Slung around Devon’s neck were three medals, two silver and one gold, her first regional-champion title on the vault.
“I’m so proud of you, sweetie,” Katie whispered in her daughter’s ear. “You can do anything.”
Later, Katie would come to think of that night as the key to everything that came after, the secret code.
But at the time, it was just another party, a celebration like dozens of others, all to honor their exceptional fifteen-year-old daughter.
Trouble ahead. Fair warning. And Abbott does play fair, all the way. The clues she scattered so artfully along the narrative create a random texture that now and then gave me the sense I was a step or two ahead of the main characters. Yet collectively these nebulous erratic whiffs of danger never quite coalesced into certainty. One thing, though, was for sure: a relentless encroaching unease weighting the air.
A large part of the fragility of my confidence in the appearance of things in You Will Know Me came from the woman whose viewpoint carries most of the story--Katie, mother of Devon, the teenage gymnast prodigy and focus of everyone's concern. I shared Katie's bias as a mom, which included misinterpreting or rationalizing initial signs that raised tiny questions about the way things seemed. I stayed with her as these signs mounted until I began to see, or think I saw, significance Katie was missing. Now it got tricky for me. I could see the true narrator--Abbott--was being sly, smooth as satin, playing with me as she led Katie, and then me, this way and that until I yielded to her mastery and simply hung on for the ride.
It helped calm me recognizing a couple of Abbott's ploys. She foreshadows by ducking back to an earlier time. The beginning, for example, gave me Katie already knowing how it all comes out reflecting how it all started. This happened several times, the finding clarity from a step or so back.
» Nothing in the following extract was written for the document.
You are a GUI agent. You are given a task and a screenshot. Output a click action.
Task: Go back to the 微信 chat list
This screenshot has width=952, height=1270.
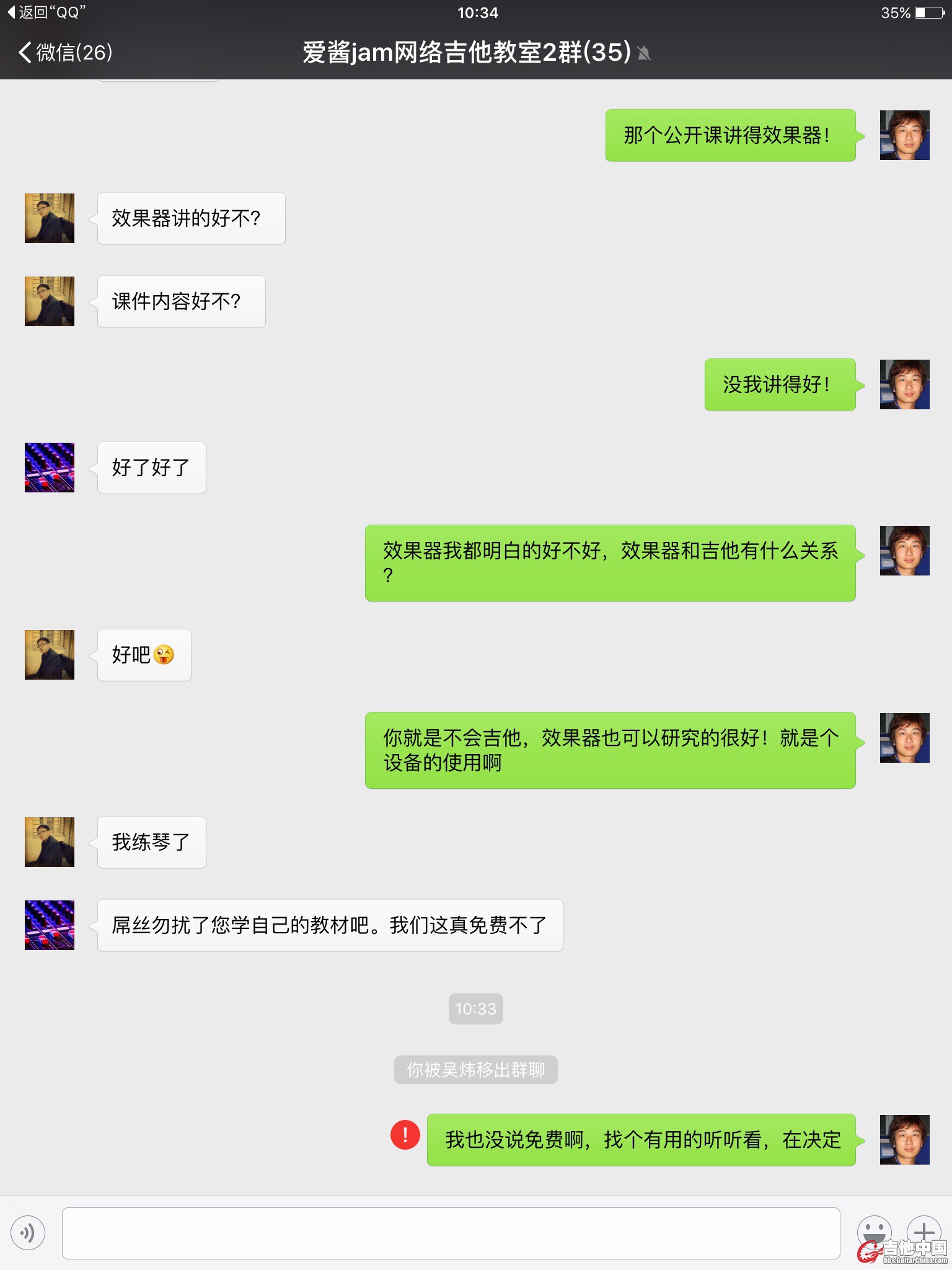(65, 53)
I suppose it can confuse readers accustomed to strictly sequential narrative, but for me it helped bring into focus Katie's own attempts to understand what was happening as it unfolded around her.
While all eyes ostensibly were on Devon, a fascinating individual around whom the story centers with its theme of how far people will go, what they're willing to accept and to sacrifice in order to realize a dream, I found Devon's younger brother, Drew, the most interesting character. Both as a person and as the character that ties the story together. He's a brilliant, precocious little nerd. In some settings he'd be an obnoxious little nerd, and sometimes he was that here, too. But the obnoxiousness, I eventually learned, was in fact a gift. Drew is a little oracle. His nightmares had a prescience I found unnerving, especially as it eluded, even annoyed his family. At the same time I came to respect his outlook, his observance of detail, and his native savvy. I came to rely on the little guy more and more as niggling suspicions began to gather, merging, fusing eventually into a roar of revelation that assaulted my own ears.
"I could hear thousands of eyes watching us," gold medal Olympian Nadia Comaneci says in her book Letters to a Young Gymnast, a book Megan Abbott quotes from variously in You Will Know Me.
I know I'll never get back those six hours of sleep Abbott took from me, and in truth their loss was a small price for the return. The vital human questions she raised in this all-too-human story continue echoing for me. I hope they always will.